Optimism is back in fashion
Global growth expectations continue to surge (+78%, a 6-year high); a net 7% of investors believe global recession is likely in the next year versus 70% just two months ago. Investor expectations have shifted decisively from recession to recovery: one-third of our panel believe corporate profit growth will exceed 10% in the next 12 months; cash balances fell to 4.2% (in-line with historical average); hedge fund net exposure surged from 25% to 35%.

Asset allocators finally back overweight equities
Expectations shifted from deflation to inflation in June: a net 19% of investors see higher inflation in 12 mths time versus -1% last month. Asset allocators reduced bond exposure (to -15% from -3% in May) and finally moved overweight equities (+9% from -6% in May). But optimism remains measured. Back in March the FMS showed extreme pessimism making us very constructive on equities. June levels of optimism on equities or risk cannot yet be described as dangerously high.

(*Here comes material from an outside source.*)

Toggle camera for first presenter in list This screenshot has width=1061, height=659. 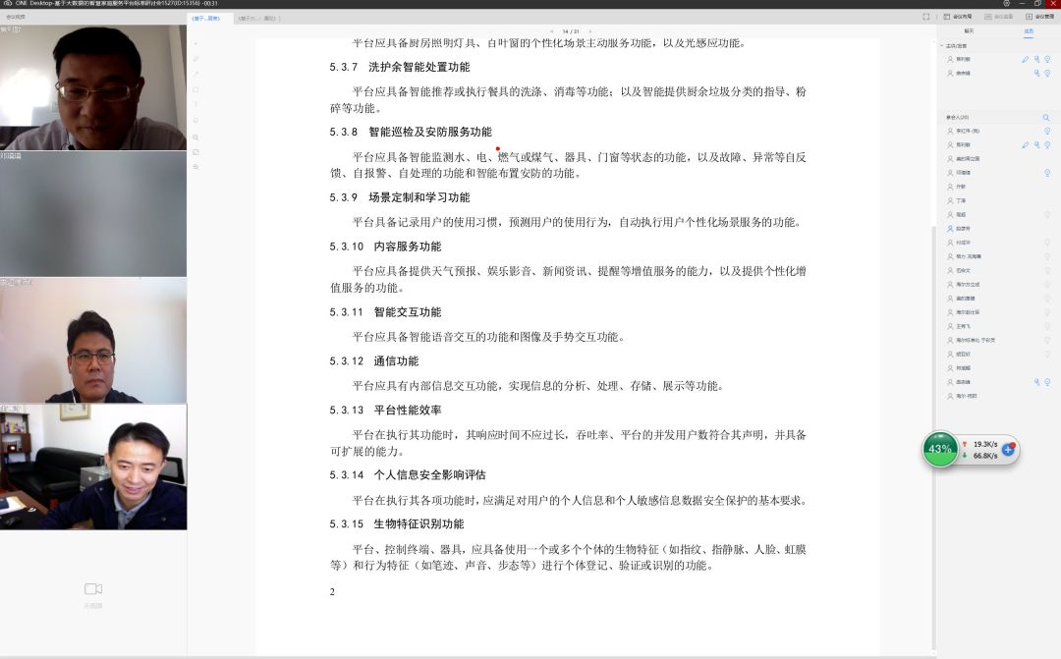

All bulls in the China shop
Global positioning remains pro-China. The survey shows the biggest OW of commodities as an asset class in the past 3 years. A net 49% of fund managers want to be OW Emerging Markets, versus just 8% who wish to be long European equities. Investors are OW technology, energy & materials, as the link to Chinese growth supersedes traditional notions of early cyclicals such as consumer discretionary. And investors are U/W every single defensive sector (pharma, staples, telecoms & utilities) for the first time since Nov 2003; a point at which the S&P had seen a similar 30% rally and presaged a further 10% run into year end.

There will be them
Markets and optimism may have rebounded so quickly that both need to pause for breath. But "buy the dip" is the equity message coming from the survey with Q2 reporting season set to be the next major hurdle for re-setting expectations. The contrarian trades are as follows: directional bulls would buy consumer discretionary, industrials, Europe and Japan. Directional bears would go short the relative euphoria on Emerging Markets, energy and materials. Note that panellist's feedback on oil price valuations implies the consensus thinks $65/b is fair value.